Molecular Reprogramming of Arabidopsis in Response to Perturbation of Jasmonate Signaling

• Published in: Journal of proteome research Vol. 13; no. 12; pp. 5751 - 5766
• Main Authors: Yan, Huizhuan, Yoo, Mi-Jeong, Koh, Jin, Liu, Lihong, Chen, Yazhou, Acikgoz, Dogukan, Wang, Qiaomei, Chen, Sixue
• Format: Journal Article
• Language: English
• Published: United States American Chemical Society 05.12.2014
• Subjects: Acetates - pharmacology; Amino Acid Sequence; Arabidopsis - drug effects; Arabidopsis - genetics; Arabidopsis - metabolism; Arabidopsis Proteins - genetics; Arabidopsis Proteins - metabolism; Chromatography, Liquid; Cyclopentanes - metabolism; Cyclopentanes - pharmacology; Gas Chromatography-Mass Spectrometry; Gene Expression Profiling - methods; Gene Expression Regulation, Plant - drug effects; Glucose - metabolism; Mass Spectrometry; Metabolome - drug effects; Metabolomics - methods; Molecular Sequence Data; Mutation; Oxylipins - metabolism; Oxylipins - pharmacology; Plant Growth Regulators - pharmacology; Plant Roots - drug effects; Plant Roots - genetics; Plant Roots - metabolism; Plant Shoots - drug effects; Plant Shoots - genetics; Plant Shoots - metabolism; Repressor Proteins - genetics; Repressor Proteins - metabolism; Sequence Homology, Amino Acid; Signal Transduction - drug effects; Transcriptome - drug effects; Arabidopsis thaliana; transcriptomics; JAZ; metabolomics; jasmonate; molecular networks
• ISSN: 1535-3893; 1535-3907
• DOI: 10.1021/pr500739v

Jasmonates (JAs) are important phytohormones that regulate a wide range of plant processes including growth, development, senescence, and defense.
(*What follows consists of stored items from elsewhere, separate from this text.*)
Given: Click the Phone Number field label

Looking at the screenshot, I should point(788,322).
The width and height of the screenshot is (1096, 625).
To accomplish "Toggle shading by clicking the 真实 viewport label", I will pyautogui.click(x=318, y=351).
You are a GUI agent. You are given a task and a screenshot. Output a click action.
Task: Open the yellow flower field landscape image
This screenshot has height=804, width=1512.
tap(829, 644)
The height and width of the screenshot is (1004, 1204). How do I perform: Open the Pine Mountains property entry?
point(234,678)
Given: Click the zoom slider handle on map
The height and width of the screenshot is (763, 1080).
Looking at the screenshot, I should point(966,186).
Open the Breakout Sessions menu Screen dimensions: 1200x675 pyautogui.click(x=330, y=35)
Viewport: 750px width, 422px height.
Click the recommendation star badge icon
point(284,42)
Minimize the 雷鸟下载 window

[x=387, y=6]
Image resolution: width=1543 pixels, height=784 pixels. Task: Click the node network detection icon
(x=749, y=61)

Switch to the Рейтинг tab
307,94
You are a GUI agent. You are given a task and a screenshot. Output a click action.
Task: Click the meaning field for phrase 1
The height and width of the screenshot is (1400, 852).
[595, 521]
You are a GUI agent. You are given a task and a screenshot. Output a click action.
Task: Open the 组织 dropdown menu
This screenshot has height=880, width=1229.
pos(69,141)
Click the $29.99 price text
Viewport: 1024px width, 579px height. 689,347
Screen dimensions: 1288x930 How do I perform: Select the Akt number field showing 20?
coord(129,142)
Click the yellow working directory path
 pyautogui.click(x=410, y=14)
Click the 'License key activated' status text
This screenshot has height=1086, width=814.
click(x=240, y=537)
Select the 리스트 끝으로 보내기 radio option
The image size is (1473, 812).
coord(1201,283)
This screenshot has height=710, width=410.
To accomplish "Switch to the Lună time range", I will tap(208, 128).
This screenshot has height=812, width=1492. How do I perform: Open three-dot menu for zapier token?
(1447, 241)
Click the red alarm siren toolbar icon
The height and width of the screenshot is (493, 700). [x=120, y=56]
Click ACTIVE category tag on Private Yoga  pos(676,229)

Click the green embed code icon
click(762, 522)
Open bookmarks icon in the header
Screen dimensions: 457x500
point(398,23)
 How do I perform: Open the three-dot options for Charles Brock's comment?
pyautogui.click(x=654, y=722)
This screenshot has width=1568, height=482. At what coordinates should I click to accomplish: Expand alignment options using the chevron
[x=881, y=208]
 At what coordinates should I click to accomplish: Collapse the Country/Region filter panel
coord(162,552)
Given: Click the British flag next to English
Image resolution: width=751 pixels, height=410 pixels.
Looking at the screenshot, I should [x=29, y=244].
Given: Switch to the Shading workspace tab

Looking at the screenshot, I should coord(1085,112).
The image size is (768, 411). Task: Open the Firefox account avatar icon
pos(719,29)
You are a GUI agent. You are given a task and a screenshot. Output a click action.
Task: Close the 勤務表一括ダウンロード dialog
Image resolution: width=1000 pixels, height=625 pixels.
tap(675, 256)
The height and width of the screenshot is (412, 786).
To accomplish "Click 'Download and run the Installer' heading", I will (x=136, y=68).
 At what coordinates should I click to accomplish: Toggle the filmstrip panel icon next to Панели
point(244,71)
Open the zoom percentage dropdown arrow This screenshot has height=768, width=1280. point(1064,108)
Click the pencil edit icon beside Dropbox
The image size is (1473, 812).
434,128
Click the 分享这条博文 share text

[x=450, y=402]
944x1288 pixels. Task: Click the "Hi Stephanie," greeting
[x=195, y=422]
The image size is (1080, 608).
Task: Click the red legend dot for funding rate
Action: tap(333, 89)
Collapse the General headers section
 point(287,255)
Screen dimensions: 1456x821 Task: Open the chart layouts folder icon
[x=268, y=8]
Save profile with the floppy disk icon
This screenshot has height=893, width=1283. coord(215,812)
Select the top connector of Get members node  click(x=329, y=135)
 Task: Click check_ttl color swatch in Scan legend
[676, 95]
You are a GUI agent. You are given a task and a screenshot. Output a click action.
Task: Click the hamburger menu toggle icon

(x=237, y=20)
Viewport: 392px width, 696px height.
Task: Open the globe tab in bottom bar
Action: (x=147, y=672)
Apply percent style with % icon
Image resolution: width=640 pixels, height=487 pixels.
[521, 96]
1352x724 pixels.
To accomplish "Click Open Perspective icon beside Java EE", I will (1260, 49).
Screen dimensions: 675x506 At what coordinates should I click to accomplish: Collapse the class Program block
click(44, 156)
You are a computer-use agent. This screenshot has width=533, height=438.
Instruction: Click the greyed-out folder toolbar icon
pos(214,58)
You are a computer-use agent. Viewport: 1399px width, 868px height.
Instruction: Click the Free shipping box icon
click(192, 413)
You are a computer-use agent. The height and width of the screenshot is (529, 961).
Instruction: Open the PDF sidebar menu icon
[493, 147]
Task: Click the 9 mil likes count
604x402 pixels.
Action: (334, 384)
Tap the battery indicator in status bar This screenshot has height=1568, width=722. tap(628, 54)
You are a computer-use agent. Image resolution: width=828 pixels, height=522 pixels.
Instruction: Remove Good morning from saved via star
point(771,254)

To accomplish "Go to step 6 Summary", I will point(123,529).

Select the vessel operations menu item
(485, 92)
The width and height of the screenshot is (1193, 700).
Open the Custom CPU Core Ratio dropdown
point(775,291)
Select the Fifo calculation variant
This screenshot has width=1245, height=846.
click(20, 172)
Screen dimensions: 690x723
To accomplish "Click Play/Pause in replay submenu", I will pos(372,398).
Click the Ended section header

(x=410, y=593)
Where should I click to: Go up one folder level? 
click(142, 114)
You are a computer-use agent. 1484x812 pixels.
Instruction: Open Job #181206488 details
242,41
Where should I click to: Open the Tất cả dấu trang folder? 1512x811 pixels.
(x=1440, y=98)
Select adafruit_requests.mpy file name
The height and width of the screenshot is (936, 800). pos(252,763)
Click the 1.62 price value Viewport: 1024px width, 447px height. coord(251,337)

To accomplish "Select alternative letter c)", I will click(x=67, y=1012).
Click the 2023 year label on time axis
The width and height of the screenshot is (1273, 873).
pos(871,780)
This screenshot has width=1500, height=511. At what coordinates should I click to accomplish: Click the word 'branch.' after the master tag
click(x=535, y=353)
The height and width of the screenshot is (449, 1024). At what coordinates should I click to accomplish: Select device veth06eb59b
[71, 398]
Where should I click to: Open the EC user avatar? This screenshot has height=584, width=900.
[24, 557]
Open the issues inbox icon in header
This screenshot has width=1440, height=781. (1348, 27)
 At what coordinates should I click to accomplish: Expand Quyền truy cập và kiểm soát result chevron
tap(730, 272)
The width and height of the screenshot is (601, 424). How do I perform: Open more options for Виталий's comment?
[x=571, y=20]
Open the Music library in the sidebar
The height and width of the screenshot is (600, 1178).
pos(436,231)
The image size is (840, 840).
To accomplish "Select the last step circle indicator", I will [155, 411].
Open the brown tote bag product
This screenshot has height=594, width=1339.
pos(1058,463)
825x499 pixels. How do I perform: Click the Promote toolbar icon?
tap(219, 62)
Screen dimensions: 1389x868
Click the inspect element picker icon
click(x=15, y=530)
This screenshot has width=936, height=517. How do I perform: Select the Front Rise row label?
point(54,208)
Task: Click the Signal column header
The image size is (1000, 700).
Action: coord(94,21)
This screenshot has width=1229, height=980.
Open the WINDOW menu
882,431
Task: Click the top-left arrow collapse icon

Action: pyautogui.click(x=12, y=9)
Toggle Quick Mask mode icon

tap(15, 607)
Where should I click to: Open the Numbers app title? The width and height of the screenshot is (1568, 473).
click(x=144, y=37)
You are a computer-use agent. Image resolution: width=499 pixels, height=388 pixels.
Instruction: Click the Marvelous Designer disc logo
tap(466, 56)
Jasmonate ZIM-domain (JAZ) proteins are repressors in JA signaling. In Arabidopsis thaliana, 12 JAZ encoding genes were identified, but only a few have been studied in detail. In this study, we focused on characterizing the molecular networks involving JAZ2 and JAZ7. To understand the phenotypes and elucidate the regulatory functions of JAZ2 and JAZ7, shoot and root tissues from wild type (WT), jaz2, and jaz7 were harvested for RNA sequencing and metabolomics. Distinct changes of transcripts and metabolites in JA biosynthesis, primary and specialized metabolism, and oxidative stress were observed among the three genotypes. In particular, many defense or stress-associated metabolites and specialized metabolites were increased in response to methyl jasmonate (MeJA) treatment. Most importantly, these changes were subjected to quantitative modulation by the JAZ proteins at both transcriptional and metabolic levels, the degree of which may control resource allocation between growth and defense. This study not only reveals MeJA-induced molecular reprogramming but also demonstrates the functions of JAZ proteins as key regulators in fine-tuning JA signal transduction.